Exercise prompt:
Beginning with the line that holds "Given: Click the", copy each line to the end of the records exactly, except the pictures.

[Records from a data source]
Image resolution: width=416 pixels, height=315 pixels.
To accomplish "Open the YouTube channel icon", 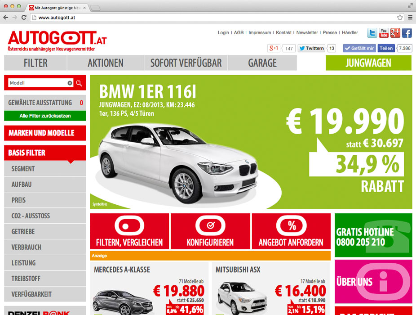I will coord(384,33).
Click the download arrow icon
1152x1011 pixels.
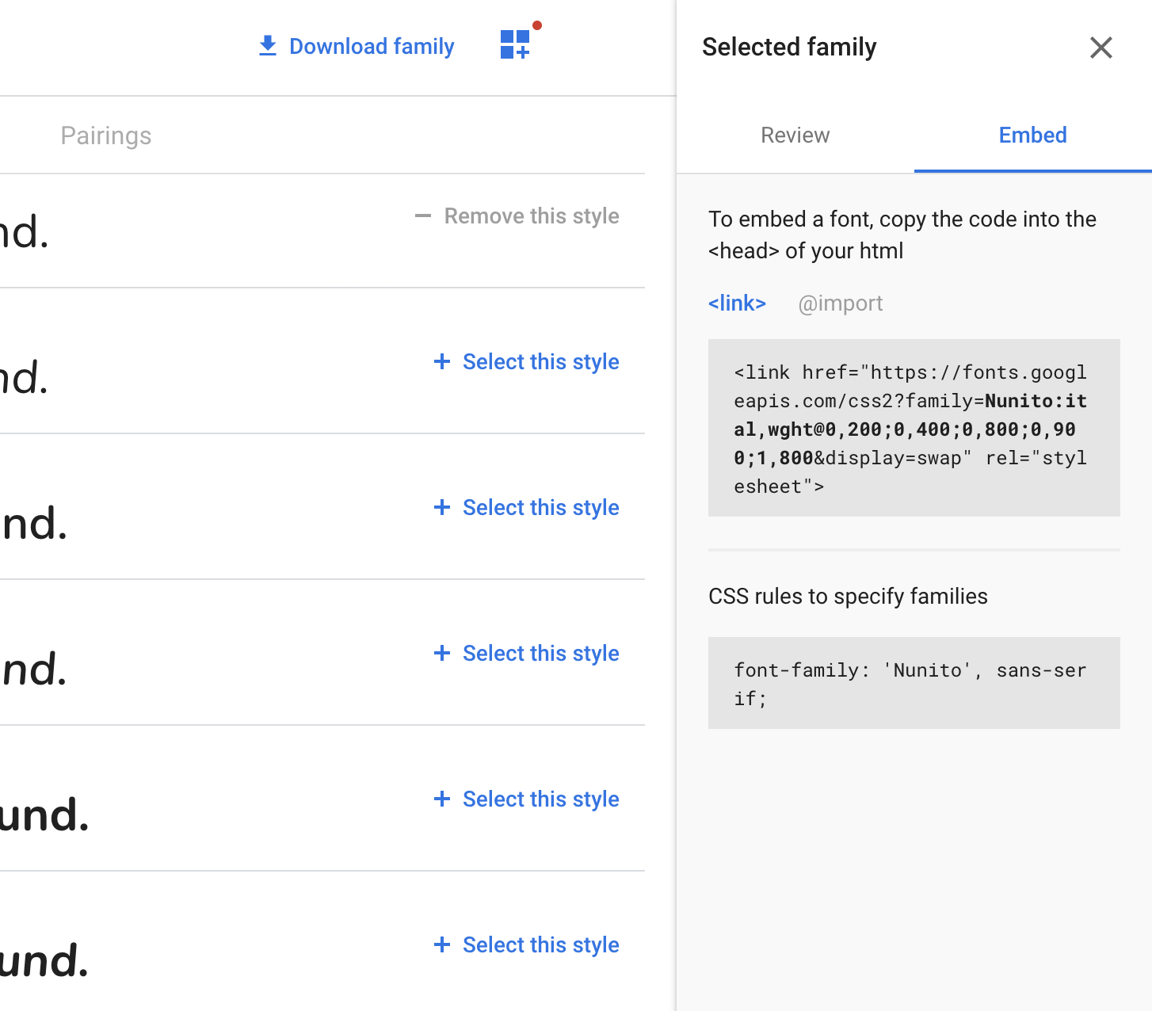(268, 46)
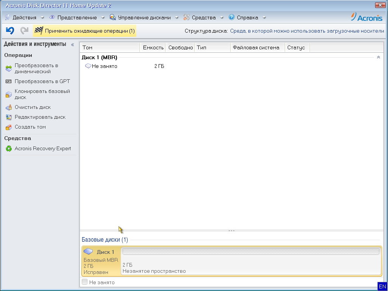Click the Convert to GPT icon
The width and height of the screenshot is (388, 291).
coord(9,82)
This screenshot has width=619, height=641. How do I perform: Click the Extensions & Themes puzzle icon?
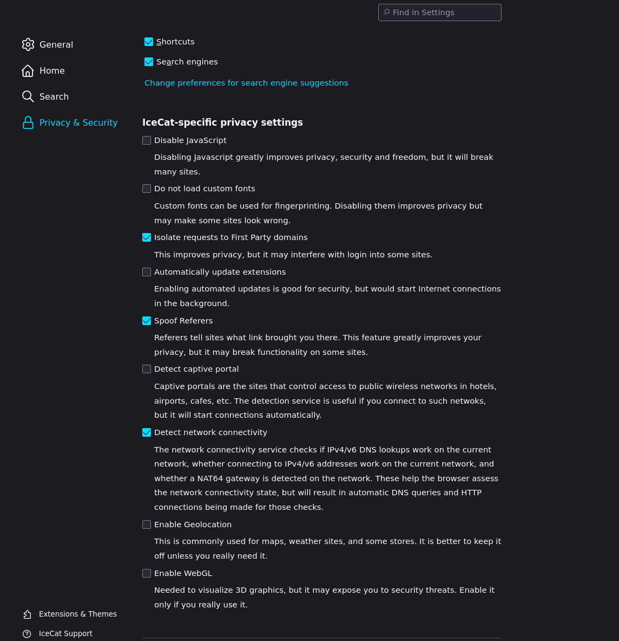pyautogui.click(x=27, y=614)
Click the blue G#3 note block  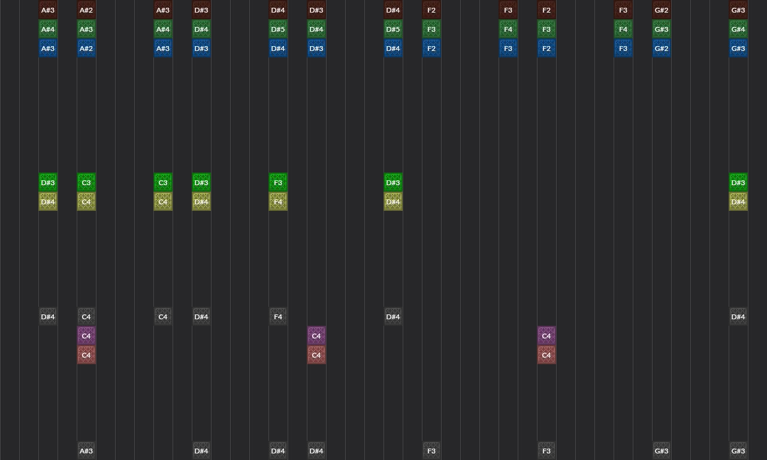(738, 49)
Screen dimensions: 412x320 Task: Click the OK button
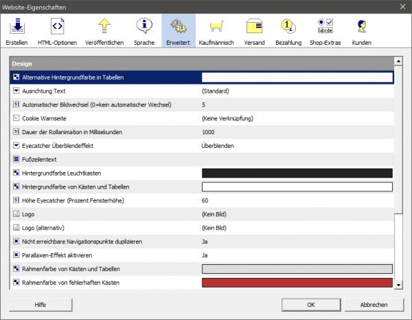tap(310, 304)
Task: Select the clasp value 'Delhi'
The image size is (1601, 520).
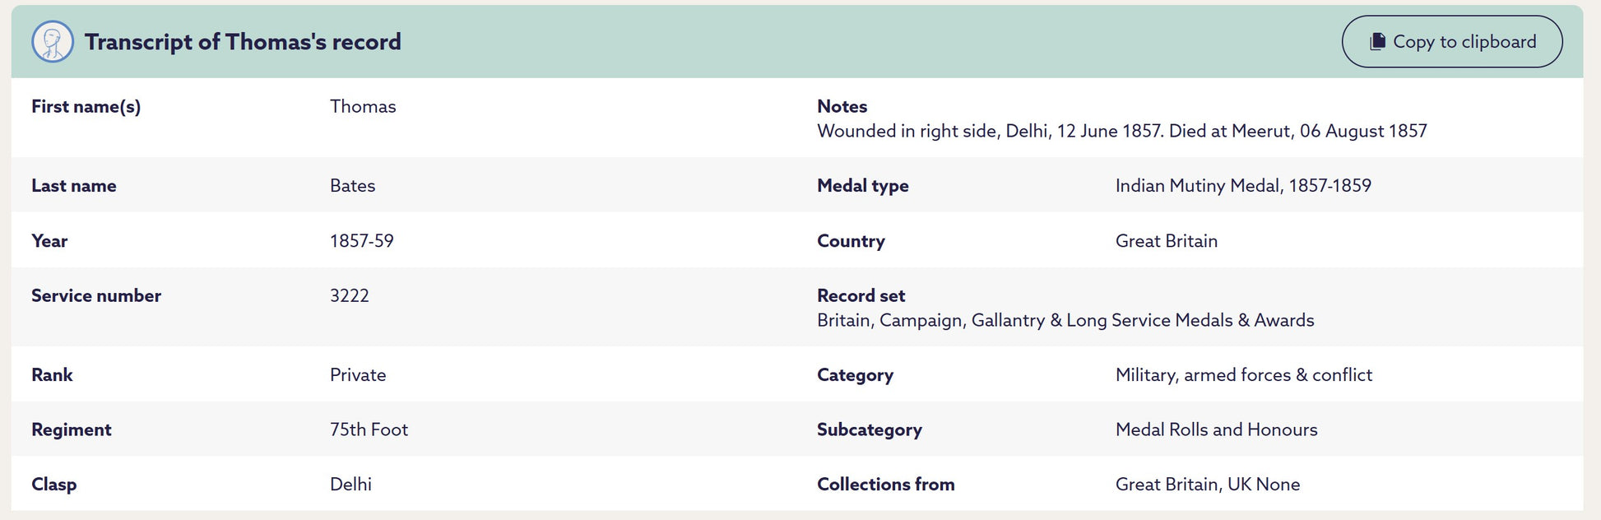Action: point(350,485)
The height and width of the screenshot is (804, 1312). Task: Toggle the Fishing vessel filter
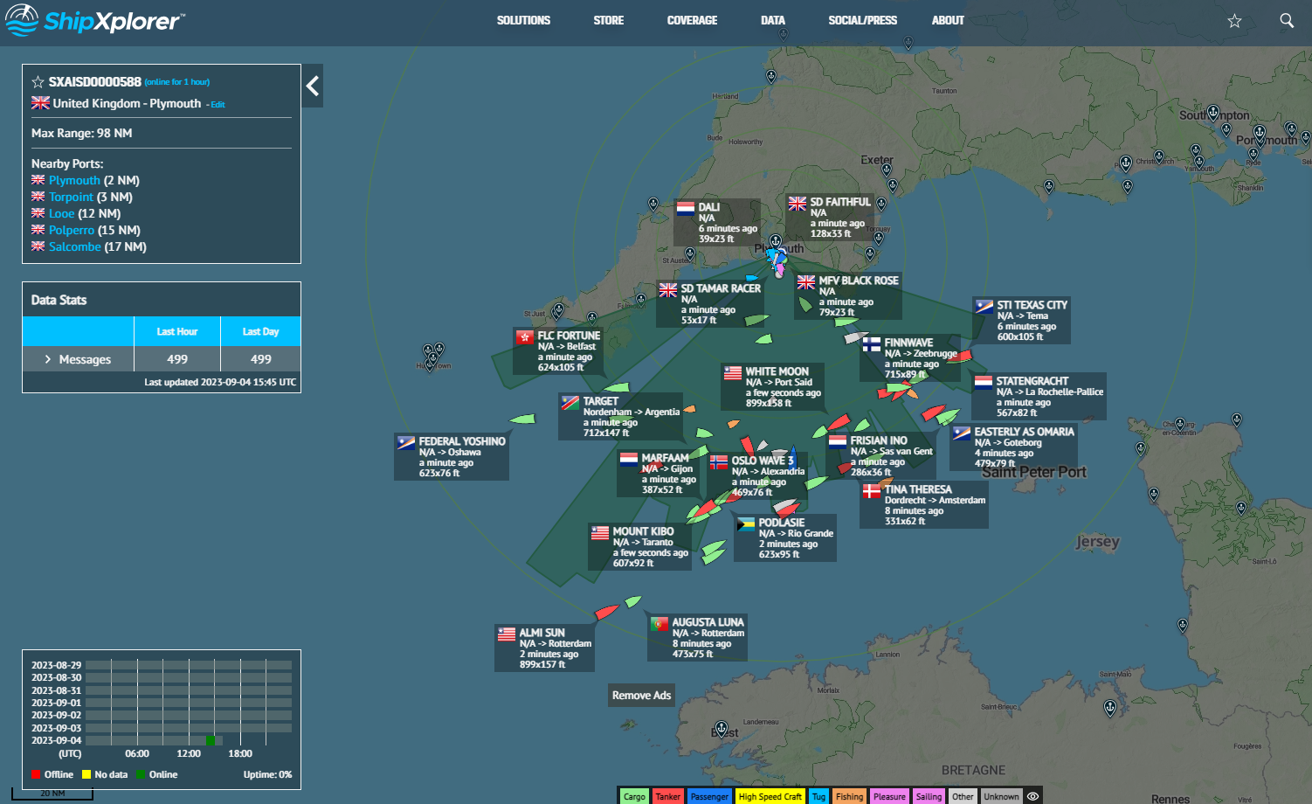tap(849, 796)
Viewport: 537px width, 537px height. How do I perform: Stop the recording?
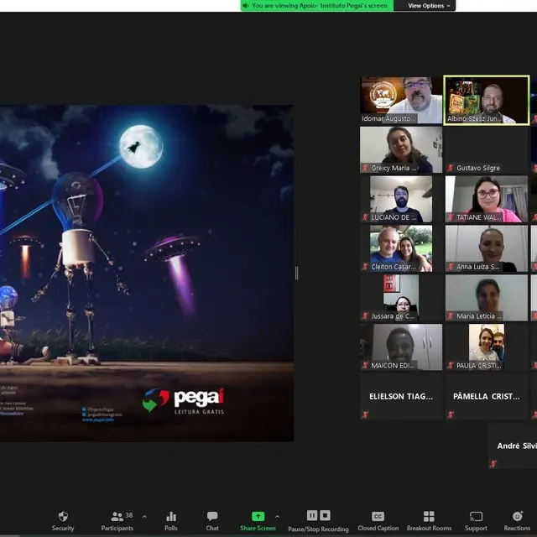click(x=326, y=515)
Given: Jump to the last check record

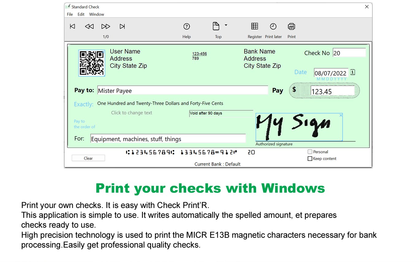Looking at the screenshot, I should coord(122,26).
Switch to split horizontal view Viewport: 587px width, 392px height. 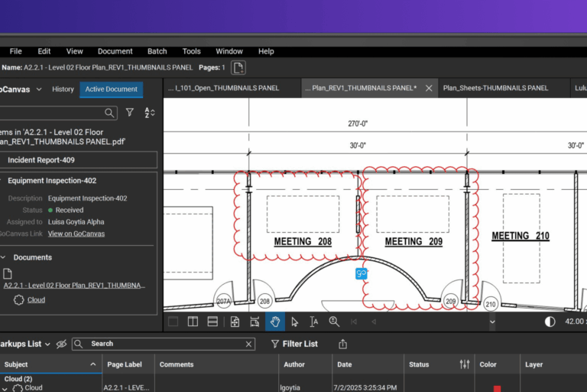tap(213, 322)
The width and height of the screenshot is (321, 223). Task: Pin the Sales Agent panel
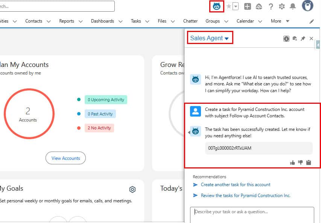[x=303, y=38]
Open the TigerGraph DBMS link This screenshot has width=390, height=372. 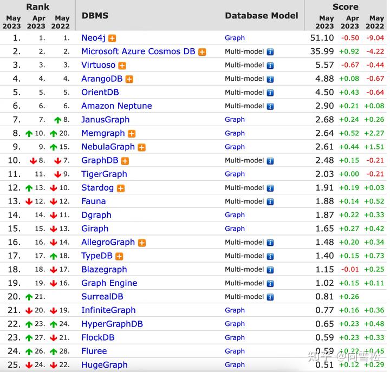(104, 174)
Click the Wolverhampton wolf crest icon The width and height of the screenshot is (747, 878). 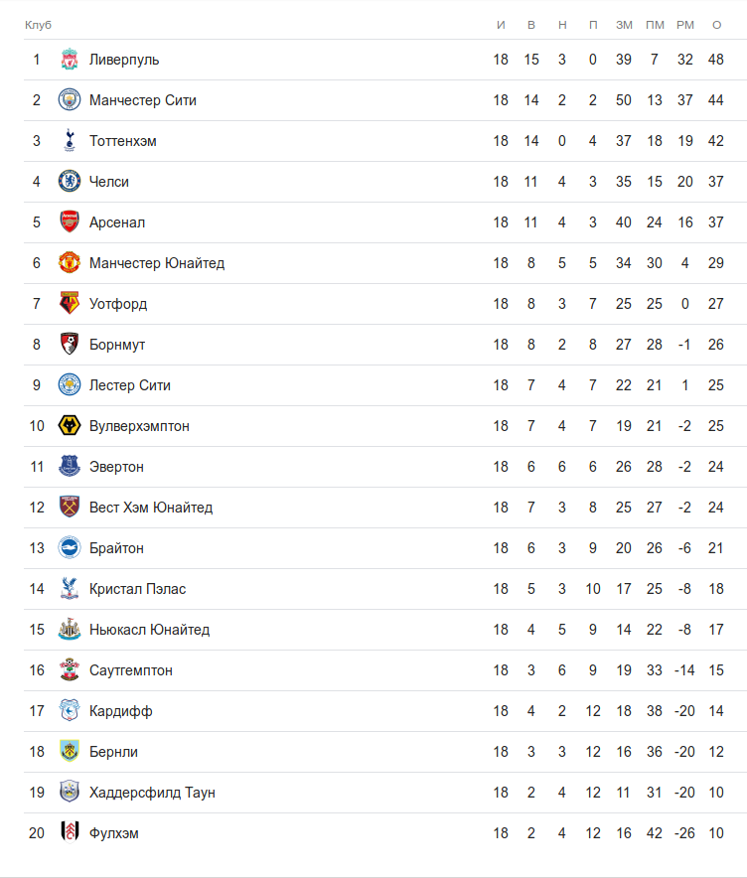coord(69,426)
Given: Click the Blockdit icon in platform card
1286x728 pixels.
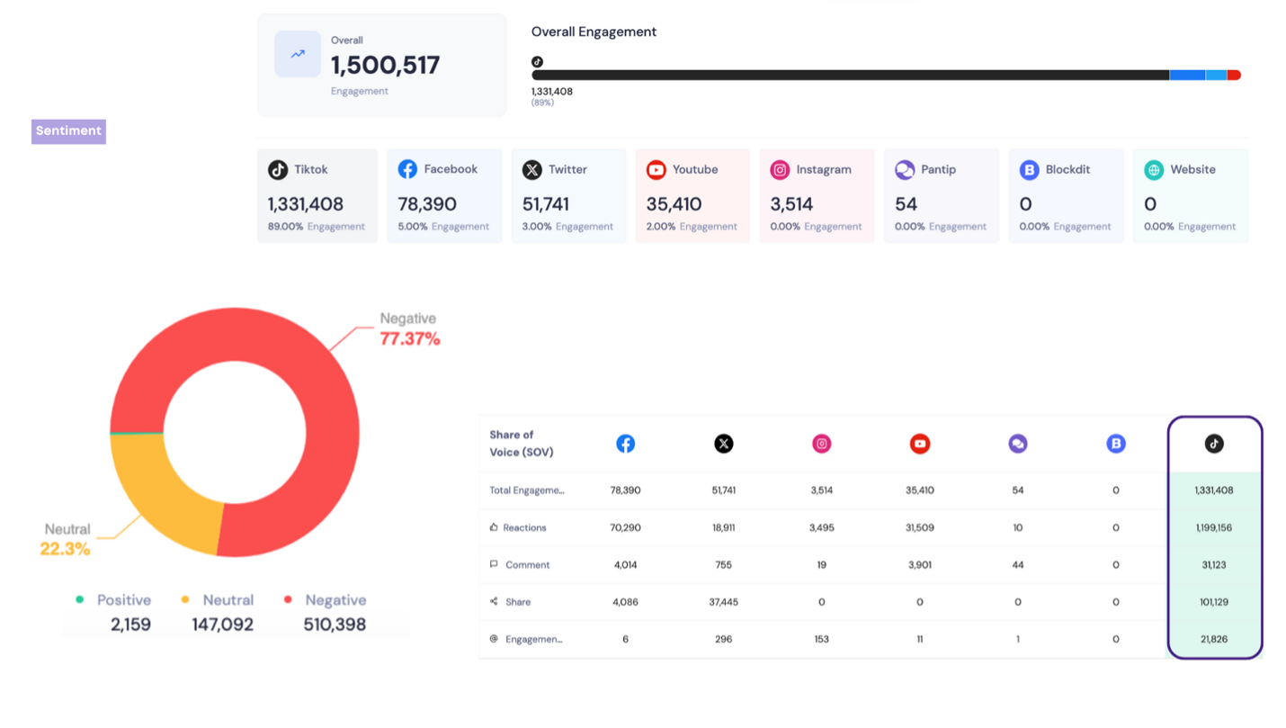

Expected answer:
Given: Click the Blockdit icon in platform card
1286x728 pixels.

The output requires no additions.